イタリアのもう1社からの原薬が頼みとなる中、この会社が中国企業から輸入する原材料の1つ、テトラゾール酢酸(TAA)の供給が途絶えた。TAAを製造しているのは実質的に中国のたった1社だけ。その工場が中国政府の環境規制に抵触し、稼働を停止したのだ。
別の原材料も中国の寡占状態
別の原材料である7-ACAも9割を中国の数社が供給する寡占状態にある。
抗菌薬に詳しい東京ベイ・浦安市川医療センターの並木孝哉薬剤師。セファゾリンは耐用年数が2年ほどと短く、備蓄には向かないという(写真:記者撮影)
結局、セファゾリンが通常出荷に戻ったのは供給停止から1年半後。抗菌薬の種類は複数あり、それぞれ最近に対する効果の範囲が異なる。抗菌薬が効かない薬剤耐性菌の拡大を防ぐためにも、標的となる細菌にピンポイントで効く薬を選ぶ必要がある。

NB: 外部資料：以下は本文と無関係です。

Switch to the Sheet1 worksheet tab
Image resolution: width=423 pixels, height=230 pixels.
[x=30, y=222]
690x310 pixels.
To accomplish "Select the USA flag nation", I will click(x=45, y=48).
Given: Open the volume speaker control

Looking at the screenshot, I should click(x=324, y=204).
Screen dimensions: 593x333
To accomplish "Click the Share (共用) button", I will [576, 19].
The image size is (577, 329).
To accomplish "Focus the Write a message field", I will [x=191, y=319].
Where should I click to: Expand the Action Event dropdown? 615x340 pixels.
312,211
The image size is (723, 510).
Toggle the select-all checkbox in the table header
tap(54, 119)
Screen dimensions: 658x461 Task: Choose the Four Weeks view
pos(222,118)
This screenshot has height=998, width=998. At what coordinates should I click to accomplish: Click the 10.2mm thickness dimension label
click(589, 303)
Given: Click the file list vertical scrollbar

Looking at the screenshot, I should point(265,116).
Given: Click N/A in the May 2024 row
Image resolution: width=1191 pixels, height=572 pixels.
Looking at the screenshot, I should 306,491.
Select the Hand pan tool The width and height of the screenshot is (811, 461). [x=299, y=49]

「セファゾリンは、手術部位の感染を防ぐために投与する抗菌薬の第1選択薬。供給停止で手術後に使う抗菌薬を、これより効果の範囲が広い別の製品に切り替えたが、これも供給停止に。そこでさらに広範に効く別の薬に切り替えたところ、死滅させる必要のない菌まで死滅させてしまい、院内で薬剤耐性菌が増加した」(並木薬剤師)

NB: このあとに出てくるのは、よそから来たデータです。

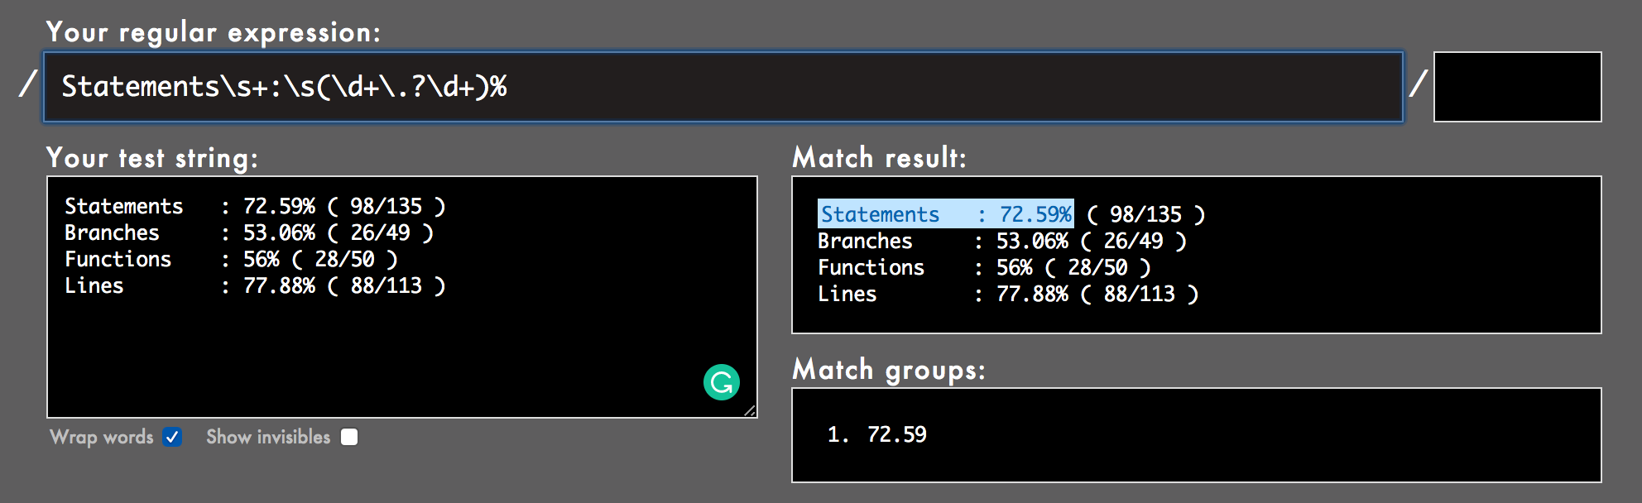Click the 'Functions' line in the test string
The image size is (1642, 503).
[x=231, y=259]
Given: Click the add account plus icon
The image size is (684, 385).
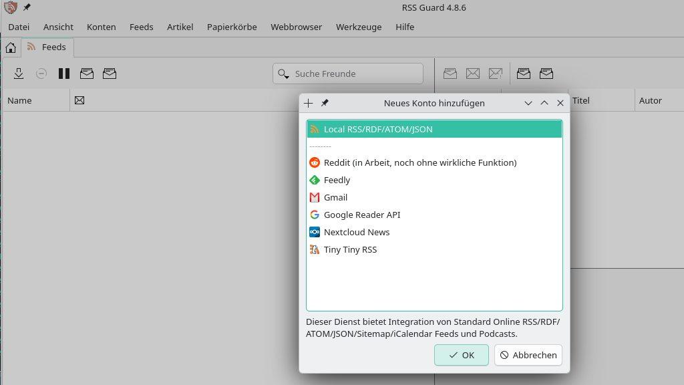Looking at the screenshot, I should [x=308, y=103].
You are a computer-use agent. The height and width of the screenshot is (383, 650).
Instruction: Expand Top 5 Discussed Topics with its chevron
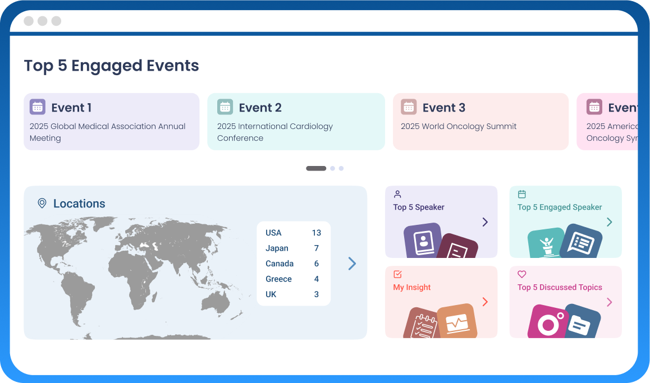[x=609, y=302]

薬剤耐性菌が広まれば、これまで使えた抗菌薬が効かなくなって複数の薬が必要になる。最悪の場合は治療ができなくなる。
深刻な事態を受け、国は抗菌薬の国産化支援を打ち出した。22年、とくに重要な抗菌薬4品目を半導体などとともに「特定重要物資」に指定。23年7月には、Meiji Seika ファルマ(Meiji)、塩野義製薬傘下のシオノギファーマなどに対し、製造設備や備蓄設備への助成金の支給を決めた。

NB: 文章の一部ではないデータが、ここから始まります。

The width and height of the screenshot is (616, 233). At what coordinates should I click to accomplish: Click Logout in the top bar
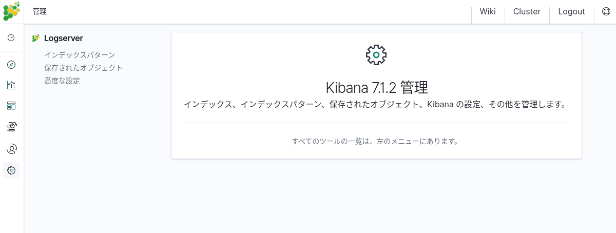click(571, 12)
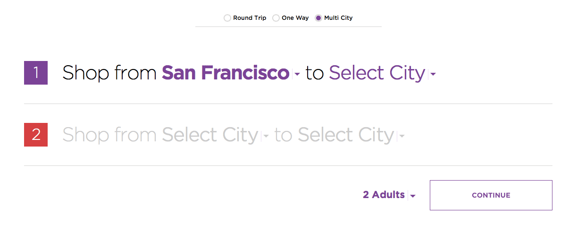The width and height of the screenshot is (577, 234).
Task: Click arrow after flight 2 origin Select City
Action: pyautogui.click(x=266, y=137)
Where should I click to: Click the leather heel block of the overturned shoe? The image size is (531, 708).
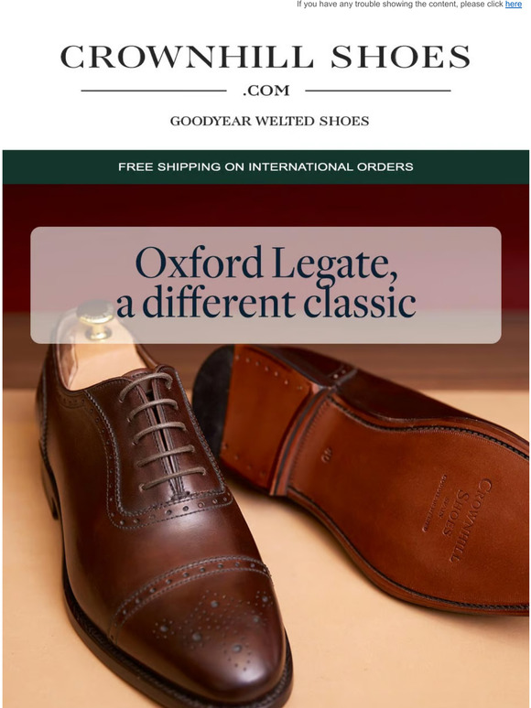271,415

平時は国産と輸入の原薬を併用し、有事は必要量のすべてを国産で賄える体制を構築していく。
しかし「純国産抗菌薬」の実現は簡単には進まない。1つは製造技術の継承ができていないこと。Meijiは1946年に抗菌薬のペニシリンを開発し、現在も注射用ペニシリンで国内では7割近いシェアを持つ。ただし、価格高騰によって原材料からの製造は94年に停止。今は原薬の全量を中国から輸入する。今回の国の支援を受け、数百億円を投じて岐阜工場に生産設備を新設。25年までにラインを立ち上げ、28年には原薬の出荷を開始する予定だ。
国産化すれば原価は3倍に
Meijiの小林大吉郎社長は「岐阜工場は更地にして売却しようと考えたこともあるほどで、既存の設備は古く、それを運転できる人材も高齢化していた。今はギリギリ残っていた人が若手に技術を教えている最中だ」と語る。
より難しいのは採算性の問題だ。国産化すれば「原薬の原価は3倍程度になる」(小林社長)。一方、注射用抗菌薬の薬価は数百円と安い。19年のセファゾリン供給停止を受け、主要な抗菌薬の薬価は上がったが、「一部製品では採算割れしている」(同社)。
抗菌薬の製造には専用工場が必要で、転用が利かない。平時でも、稼働維持のコストはかかる。小林社長は、「国の安全保障に資する事業として、一定の利益が保証されないはずはないだろう」と期待をかける。
具体的には、薬価の引き上げに加え、国による買い上げ、平時に輸出できる体制の構築などが検討項目になる。政府は6月の「骨太の方針」で、24年度中にその方策の結論を出すと明記した。国民の命に関わる医薬品の供給には、健全なビジネス環境の整備が必須となる。